No transporte internacional, a apólice é a prova jurídica de que a mercadoria está protegida. É com base nela que o importador ou exportador poderá reivindicar o ressarcimento financeiro caso a carga sofra um acidente, roubo ou dano durante o trânsito.
1. Elementos Fundamentais de uma Apólice
Uma apólice de seguro de transporte bem estruturada deve conter:
- Objeto do Seguro: Descrição precisa da mercadoria (NCM, quantidade, tipo de embalagem).
- Importância Segurada: O valor máximo da indenização, que geralmente engloba o valor da mercadoria + frete internacional + lucro esperado (geralmente 10%).
- Prêmio: O valor que o segurado paga à seguradora para ter direito à cobertura.
- Vigência: O período ou o trajeto exato (origem ao destino) em que o seguro é válido.
- Franquia (Deductible): O valor ou percentual que o segurado assume em caso de perda parcial.

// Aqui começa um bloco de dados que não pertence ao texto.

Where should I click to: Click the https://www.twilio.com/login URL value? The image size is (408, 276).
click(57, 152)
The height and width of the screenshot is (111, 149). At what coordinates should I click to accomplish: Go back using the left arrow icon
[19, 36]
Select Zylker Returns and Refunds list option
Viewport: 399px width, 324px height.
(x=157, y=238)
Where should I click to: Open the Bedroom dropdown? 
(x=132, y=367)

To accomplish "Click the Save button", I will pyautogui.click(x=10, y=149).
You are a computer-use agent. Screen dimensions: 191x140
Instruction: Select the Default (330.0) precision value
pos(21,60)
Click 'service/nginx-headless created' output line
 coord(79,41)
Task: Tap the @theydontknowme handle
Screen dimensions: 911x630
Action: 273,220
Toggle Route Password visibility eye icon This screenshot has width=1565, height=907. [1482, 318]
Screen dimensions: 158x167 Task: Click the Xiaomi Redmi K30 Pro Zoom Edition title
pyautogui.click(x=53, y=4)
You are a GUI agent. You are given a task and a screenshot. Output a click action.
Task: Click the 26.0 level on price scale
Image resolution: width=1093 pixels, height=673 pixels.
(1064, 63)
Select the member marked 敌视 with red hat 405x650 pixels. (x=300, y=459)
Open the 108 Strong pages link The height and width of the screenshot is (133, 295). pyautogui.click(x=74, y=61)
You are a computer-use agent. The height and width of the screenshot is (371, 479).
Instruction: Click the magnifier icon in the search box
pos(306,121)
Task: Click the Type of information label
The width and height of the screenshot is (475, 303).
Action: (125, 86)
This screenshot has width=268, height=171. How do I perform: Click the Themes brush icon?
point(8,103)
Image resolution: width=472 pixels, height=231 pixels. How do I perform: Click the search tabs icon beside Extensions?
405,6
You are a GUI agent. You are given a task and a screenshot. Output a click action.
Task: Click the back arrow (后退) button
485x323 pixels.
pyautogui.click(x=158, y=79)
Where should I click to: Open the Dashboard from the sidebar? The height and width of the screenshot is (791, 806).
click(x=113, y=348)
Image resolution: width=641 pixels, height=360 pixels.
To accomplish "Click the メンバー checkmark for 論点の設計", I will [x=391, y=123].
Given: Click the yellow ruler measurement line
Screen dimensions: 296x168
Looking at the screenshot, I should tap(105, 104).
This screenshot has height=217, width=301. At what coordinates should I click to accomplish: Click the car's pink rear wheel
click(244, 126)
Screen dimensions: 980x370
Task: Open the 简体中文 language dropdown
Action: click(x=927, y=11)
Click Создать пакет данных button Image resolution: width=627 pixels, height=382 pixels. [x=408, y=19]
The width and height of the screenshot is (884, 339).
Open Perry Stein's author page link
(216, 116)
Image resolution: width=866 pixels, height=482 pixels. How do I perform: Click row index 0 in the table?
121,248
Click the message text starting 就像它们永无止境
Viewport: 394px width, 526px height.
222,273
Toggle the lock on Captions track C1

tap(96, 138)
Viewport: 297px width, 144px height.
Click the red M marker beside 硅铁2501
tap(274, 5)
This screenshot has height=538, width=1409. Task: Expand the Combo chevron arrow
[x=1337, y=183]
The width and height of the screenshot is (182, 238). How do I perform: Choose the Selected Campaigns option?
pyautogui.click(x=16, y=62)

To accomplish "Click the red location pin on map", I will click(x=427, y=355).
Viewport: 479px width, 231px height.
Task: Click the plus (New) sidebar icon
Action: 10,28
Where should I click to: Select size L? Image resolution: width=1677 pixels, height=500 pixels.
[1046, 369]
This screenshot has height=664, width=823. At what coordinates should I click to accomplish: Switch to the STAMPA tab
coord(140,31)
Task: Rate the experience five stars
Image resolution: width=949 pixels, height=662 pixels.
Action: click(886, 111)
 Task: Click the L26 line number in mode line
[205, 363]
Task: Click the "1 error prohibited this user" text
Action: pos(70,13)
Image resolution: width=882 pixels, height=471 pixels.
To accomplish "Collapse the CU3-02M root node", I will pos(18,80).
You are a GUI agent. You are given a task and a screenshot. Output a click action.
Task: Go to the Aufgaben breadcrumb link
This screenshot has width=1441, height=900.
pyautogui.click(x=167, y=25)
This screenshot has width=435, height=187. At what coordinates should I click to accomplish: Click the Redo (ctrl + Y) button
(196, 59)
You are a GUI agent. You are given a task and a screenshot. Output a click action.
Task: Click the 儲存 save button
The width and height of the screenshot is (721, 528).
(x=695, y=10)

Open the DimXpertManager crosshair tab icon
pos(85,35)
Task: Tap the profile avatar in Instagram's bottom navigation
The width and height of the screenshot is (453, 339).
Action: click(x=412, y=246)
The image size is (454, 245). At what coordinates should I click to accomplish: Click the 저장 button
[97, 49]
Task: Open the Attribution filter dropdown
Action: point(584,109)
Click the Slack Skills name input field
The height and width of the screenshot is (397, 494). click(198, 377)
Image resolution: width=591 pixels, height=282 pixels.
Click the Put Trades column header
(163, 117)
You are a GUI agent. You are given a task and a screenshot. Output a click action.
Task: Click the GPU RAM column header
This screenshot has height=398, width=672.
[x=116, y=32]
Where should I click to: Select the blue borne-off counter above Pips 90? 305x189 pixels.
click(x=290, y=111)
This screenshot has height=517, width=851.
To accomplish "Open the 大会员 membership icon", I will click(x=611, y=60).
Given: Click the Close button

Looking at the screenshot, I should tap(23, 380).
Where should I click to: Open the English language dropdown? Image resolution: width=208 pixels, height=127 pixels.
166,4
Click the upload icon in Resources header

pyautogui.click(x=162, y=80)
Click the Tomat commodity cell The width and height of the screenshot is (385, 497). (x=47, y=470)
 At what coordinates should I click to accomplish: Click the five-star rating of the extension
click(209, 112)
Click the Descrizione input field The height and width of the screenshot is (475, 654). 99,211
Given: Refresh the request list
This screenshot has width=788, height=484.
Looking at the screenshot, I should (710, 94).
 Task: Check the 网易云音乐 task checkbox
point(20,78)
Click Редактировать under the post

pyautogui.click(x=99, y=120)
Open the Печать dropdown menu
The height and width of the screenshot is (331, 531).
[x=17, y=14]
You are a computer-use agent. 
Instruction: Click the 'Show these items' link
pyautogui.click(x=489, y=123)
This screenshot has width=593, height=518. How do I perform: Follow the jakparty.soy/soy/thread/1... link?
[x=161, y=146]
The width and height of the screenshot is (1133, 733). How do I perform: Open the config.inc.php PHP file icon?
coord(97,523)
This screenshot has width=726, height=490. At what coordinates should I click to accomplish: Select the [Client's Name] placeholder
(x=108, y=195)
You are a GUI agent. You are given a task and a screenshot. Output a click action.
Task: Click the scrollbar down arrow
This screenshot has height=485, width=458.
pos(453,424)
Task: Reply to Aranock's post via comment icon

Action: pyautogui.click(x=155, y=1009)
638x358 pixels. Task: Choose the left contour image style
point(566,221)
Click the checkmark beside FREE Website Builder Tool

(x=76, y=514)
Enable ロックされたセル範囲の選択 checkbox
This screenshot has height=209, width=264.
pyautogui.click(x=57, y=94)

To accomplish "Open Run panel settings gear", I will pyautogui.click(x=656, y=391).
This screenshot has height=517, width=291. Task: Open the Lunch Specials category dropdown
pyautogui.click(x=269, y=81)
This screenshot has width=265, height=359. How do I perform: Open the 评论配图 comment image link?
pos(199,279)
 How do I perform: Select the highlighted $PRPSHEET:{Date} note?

2. Tipos de Apólices no Comércio Exterior
Existem dois formatos principais de contratação, dependendo do volume de operações da empresa:
- Apólice Avulsa (Single Shipment): Contratada para um único embarque específico. Ideal para empresas que exportam ou importam esporadicamente.
- Apólice Aberta (Averbação ou Open Cover): Um contrato de longo prazo que cobre todos os embarques da empresa. O segurado apenas “averba” (comunica) cada embarque à seguradora conforme eles ocorrem. É mais prática e econômica para empresas com fluxo constante.
3. As Condições Gerais e Especiais
A apólice não é apenas a folha de rosto; ela inclui as Condições Gerais (regras padrão para todos os seguros daquela modalidade) e as Condições Especiais/Particulares (ajustes feitos especificamente para a sua mercadoria, como coberturas para quebra, guerra ou greves).
4. O Inglês Técnico e a “Insurance Policy Analysis”
No cenário internacional, gerenciar a “Insurance Policy” exige o domínio pleno do inglês técnico para interpretar as “Standard Clauses” e identificar as “Exclusion Clauses” que podem deixar sua carga desprotegida. Sem a fluência técnica, o profissional não consegue conferir se o “Certificate of Insurance” está alinhado às exigências da “Letter of Credit (L/C)” bancária. A capacidade de discutir termos como “Endorsement” (endosso) ou “Subrogation rights” em inglês é o que garante a segurança jurídica em disputas globais.
Termos como “Policyholder”, “Sum insured”, “Underwriting”, “General Average” e “Claim settlement” são a base desta rotina. Consequentemente, o profissional que fala a língua técnica assegura que o contrato de seguro seja uma armadura financeira intransponível. Portanto, a fluência técnica é a cláusula de sucesso que garante a sua carreira no mercado mundial.